任务 1. 请把记录中从包含"Task: Click the Section 1 total of $25,311"的那一行开始、到包含"coord(340,723)"的那一行结束的各行重新写出，将其中的"Section 1"替换成"Section 2"，其余内容一律不变。

正文.
**********
分析:
求树上最短距离,Tarjan算法处理出距离根节点的距离,然后两个相加减去二倍距离根节点的距离即可。
#include <cstdio>
#include <cstring>
#include <vector>
#include <iostream>
#include <algorithm>
using namespace std;
#define pr(x) cout << #x << ": " << x << " "
#define pl(x) cout << #x << ": " << x << endl;
using namespace std;
const int N = 50005;
vector<int> v[N],w[N],query[N],num[N];
int pre[N],dist[N],ans[N];
bool vis[N];
int n;
void Init()
{
for(int i=1; i<=n; i++)
{
v[i].clear();
w[i].clear();
query[i].clear();
num[i].clear();
pre[i] = i;
dist[i] = 0;
vis[i] = false;
}
}
int Find(int x)
{
if(pre[x] != x)
pre[x] = Find(pre[x]);
return pre[x];
}
void Union(int x,int y)
**********
数据记录.

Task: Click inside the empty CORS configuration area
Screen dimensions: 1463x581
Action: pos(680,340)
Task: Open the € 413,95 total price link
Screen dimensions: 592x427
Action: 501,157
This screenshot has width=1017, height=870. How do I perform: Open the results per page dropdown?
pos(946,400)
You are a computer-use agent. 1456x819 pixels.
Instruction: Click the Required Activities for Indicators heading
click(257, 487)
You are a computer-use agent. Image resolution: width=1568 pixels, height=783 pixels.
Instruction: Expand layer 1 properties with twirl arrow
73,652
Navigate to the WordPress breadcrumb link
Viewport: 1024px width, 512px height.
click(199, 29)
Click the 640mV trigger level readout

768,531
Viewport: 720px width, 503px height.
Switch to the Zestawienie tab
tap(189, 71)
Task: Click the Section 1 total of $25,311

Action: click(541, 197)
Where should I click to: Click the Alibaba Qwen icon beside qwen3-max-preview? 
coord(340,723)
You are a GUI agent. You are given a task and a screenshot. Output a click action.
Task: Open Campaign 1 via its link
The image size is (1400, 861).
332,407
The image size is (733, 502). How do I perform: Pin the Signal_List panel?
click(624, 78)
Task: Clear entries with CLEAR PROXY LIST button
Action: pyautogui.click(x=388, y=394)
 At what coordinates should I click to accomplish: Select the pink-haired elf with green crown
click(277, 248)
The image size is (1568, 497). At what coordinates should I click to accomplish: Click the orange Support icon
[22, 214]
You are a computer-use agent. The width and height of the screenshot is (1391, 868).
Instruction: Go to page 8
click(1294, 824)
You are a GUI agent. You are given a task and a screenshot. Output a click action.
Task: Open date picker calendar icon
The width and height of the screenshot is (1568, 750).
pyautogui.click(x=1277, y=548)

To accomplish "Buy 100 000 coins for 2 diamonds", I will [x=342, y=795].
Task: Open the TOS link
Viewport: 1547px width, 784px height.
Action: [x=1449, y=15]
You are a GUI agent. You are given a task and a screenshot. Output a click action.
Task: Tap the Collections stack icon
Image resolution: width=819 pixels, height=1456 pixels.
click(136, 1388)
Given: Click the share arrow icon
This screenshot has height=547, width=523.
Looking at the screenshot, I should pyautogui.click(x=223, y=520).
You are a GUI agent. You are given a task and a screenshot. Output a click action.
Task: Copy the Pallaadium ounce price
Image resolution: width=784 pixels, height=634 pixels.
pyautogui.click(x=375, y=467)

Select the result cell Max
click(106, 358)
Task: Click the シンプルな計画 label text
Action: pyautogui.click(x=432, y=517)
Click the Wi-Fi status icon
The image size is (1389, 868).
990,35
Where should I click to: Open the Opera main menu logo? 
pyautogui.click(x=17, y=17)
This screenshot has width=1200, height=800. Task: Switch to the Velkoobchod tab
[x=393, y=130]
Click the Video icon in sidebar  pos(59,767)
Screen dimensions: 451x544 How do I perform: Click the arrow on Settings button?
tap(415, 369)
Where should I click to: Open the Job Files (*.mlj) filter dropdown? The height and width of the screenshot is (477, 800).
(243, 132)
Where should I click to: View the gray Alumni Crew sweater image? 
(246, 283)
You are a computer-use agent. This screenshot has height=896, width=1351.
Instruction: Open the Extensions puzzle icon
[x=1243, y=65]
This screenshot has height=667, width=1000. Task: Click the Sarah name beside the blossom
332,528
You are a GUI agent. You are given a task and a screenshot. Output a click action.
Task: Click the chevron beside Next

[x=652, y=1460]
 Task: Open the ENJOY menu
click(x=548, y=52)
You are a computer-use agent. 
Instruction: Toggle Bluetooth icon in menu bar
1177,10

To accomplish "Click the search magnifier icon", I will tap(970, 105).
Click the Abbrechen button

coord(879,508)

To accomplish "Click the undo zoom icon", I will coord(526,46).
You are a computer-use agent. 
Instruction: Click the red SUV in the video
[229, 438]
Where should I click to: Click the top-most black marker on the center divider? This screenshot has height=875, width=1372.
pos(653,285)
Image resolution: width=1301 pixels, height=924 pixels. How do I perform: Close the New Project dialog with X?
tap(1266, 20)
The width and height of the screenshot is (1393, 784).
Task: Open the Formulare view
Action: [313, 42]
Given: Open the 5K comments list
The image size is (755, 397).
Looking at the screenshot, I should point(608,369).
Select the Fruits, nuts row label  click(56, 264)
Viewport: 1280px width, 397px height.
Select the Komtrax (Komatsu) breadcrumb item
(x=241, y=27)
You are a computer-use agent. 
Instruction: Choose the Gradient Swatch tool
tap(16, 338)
**********
任务 2. 正文中求树上最短距离时，用哪种算法求出各点到根节点的距离？

练习答案 1.
Task: Click the Section 2 total of $25,311

Action: click(541, 197)
Where should I click to: Click the Alibaba Qwen icon beside qwen3-max-preview? 
coord(340,723)

练习答案 2. Tarjan算法。